What do these five recent studies tell us about efficacious processes of depression care? A systematic approach to care including monitoring and active team management makes a difference. These elements and the integrated process of care of which they are a part are common to other chronic disease case management approaches. What is new is that we know that these elements can apply to the care of major depression.
Is it a coincidence that four of these five recent primary care intervention studies on depression rely heavily on the telephone? Wasson and colleagues led the way on telephone care with their landmark study. (8) On the strength of these and other studies, it's time for payers and policymakers to follow this method. Health Plan Employer Data Information Set standards need to recognize telephone follow-up as a legitimate means of providing follow-up care with patients who have depression. Payers need to allow direct payment for telephone support and counseling in recognition of the increased workload required to properly manage chronic care conditions. The science of application is catching up with the science of depression treatment. Policymakers and payers need to catch up with that science.
1. Clinical Practice Guideline (no. 5): Depression in Primary Care. Depression Guideline Panel. Rockville, MD: U.S. Dept. of Health and Human Services, Public Health Service, Agency for Health Care Policy and Research; 1993.
2. Wells KB, Sherbourne C, Schoenbaum M, et al. Impact of disseminating quality improvement programs for depression in managed primary care: a randomized controlled trial. JAMA. 2000;283:212-20.
3. Simon GE, VonKorff M, Rutter C, Wagner E. Randomised trial of monitoring, feedback, and management of care by telephone to improve treatment of depression in primary care.
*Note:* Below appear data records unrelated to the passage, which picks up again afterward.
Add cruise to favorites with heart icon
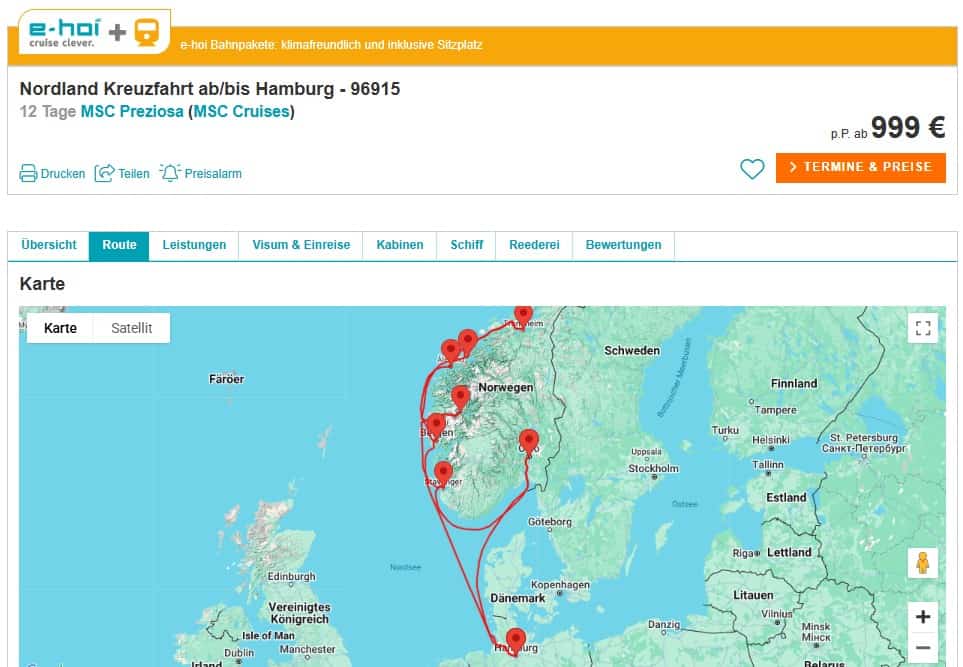This screenshot has height=667, width=963. 752,169

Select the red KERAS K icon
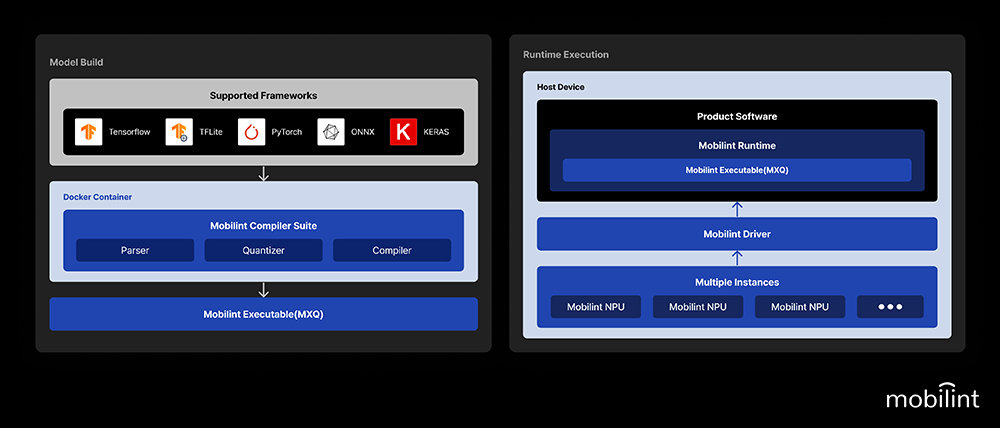[x=403, y=132]
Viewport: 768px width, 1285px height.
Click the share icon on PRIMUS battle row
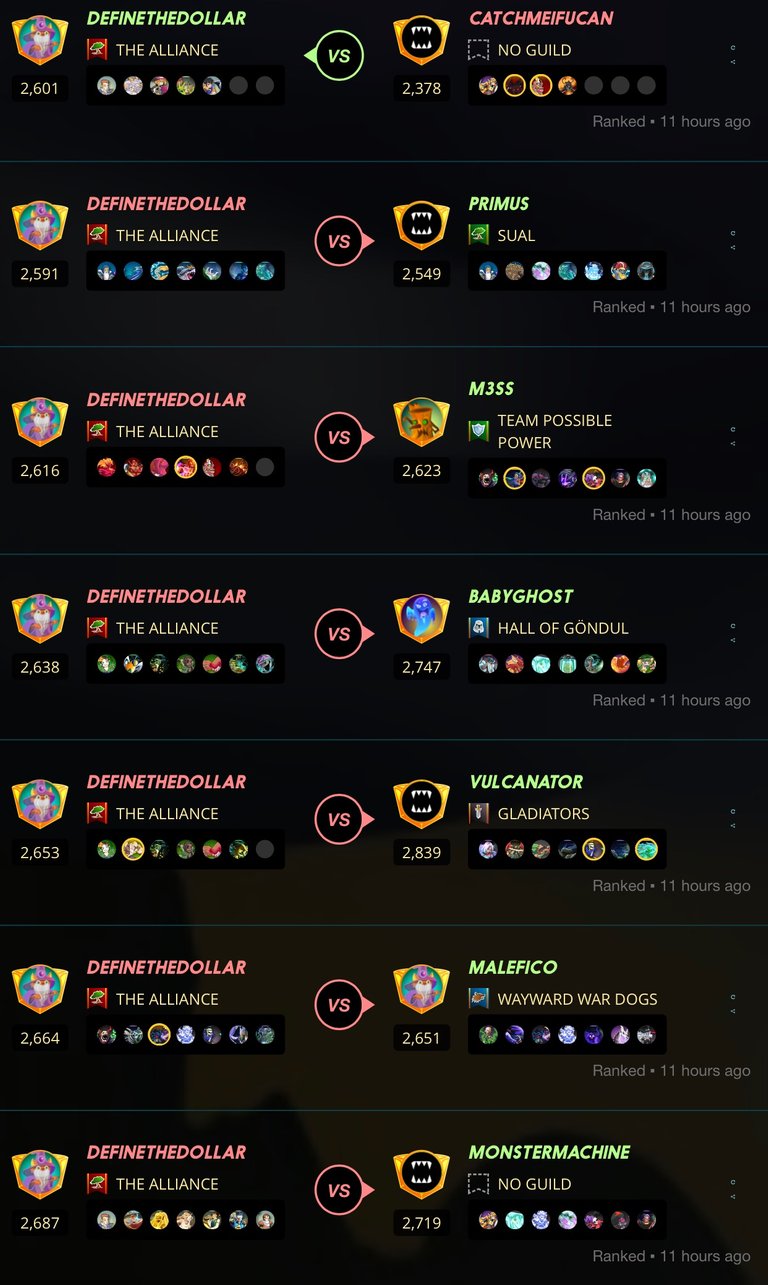click(733, 246)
BMJ. 2000;320:550-4.
4. Katzelnick D, Simon G, Pearson S, et al. Randomized trial of depression management program in high utlizers of medical care. Arch Fam Med. 2000;9:345-51.
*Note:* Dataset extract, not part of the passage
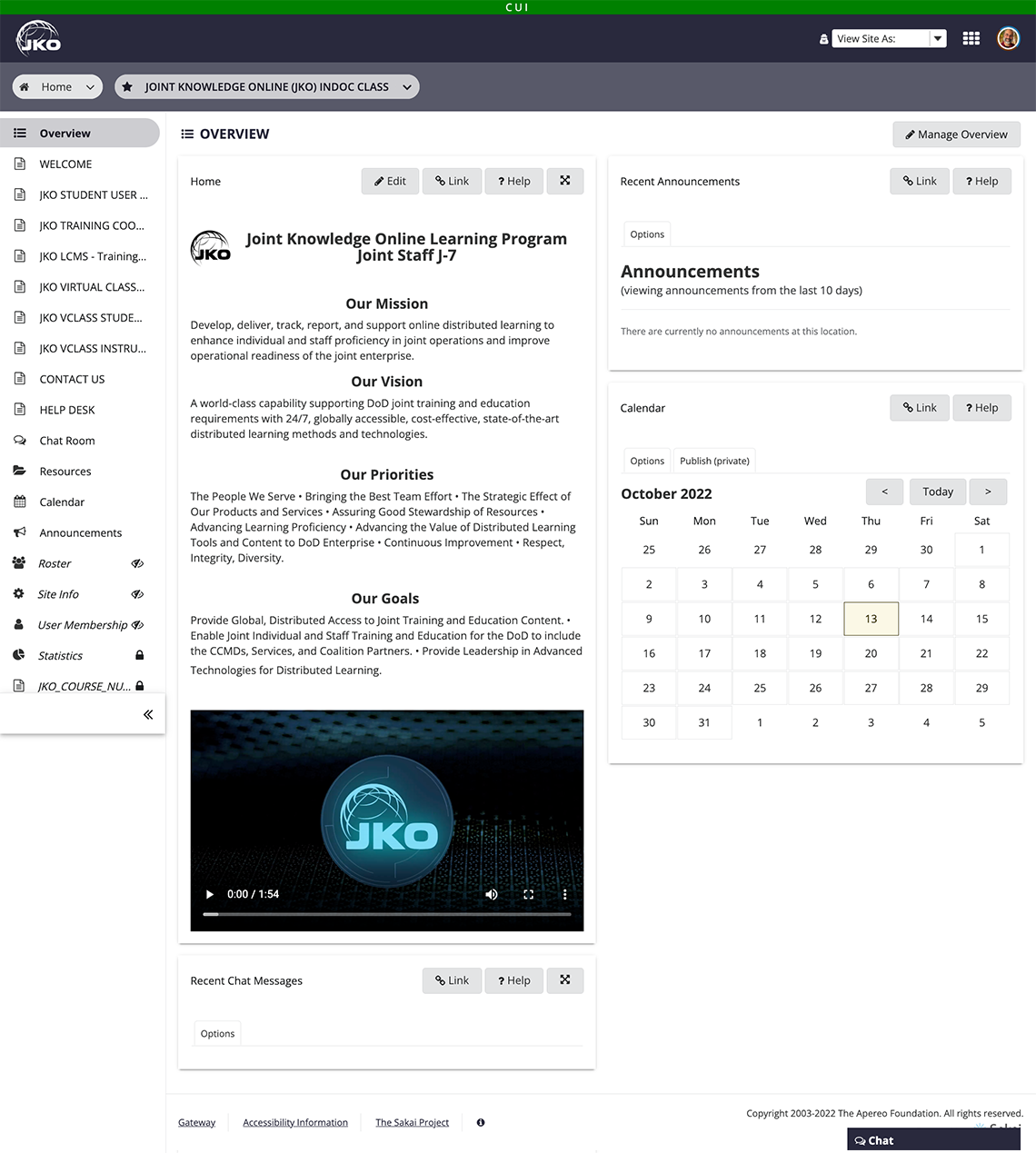This screenshot has width=1036, height=1153.
Task: Play the JKO video
Action: pos(209,894)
5. Hunkeler E, Meresman J, Hargreaves W, et al. Efficacy of nurse telehealth care and peer support in augmenting treatment of depression in primary care Arch Fam Med. 2000;9
6. Tutty S, Simon G, Ludman E. Telephone counseling as an adjunct to antidepressant treatment in the primary care system. A pilot study. Eff Clin Pract. 2000;4:170-178.
7. Keller MB, McCullough JP, Klein DN, et al. A comparison of nefazodone, the cognitive behavioral-analysis system of psychotherapy, and their combination for the treatment of chronic depression. N Engl J Med. 2000;342:1462-70.
8. Wasson J, Gaudette C, Whaley F, Sauvigne A, Baribeau P, Welch HG. Telephone care as a substitute for routine clinic follow-up. JAMA. 1992;267:1788-93.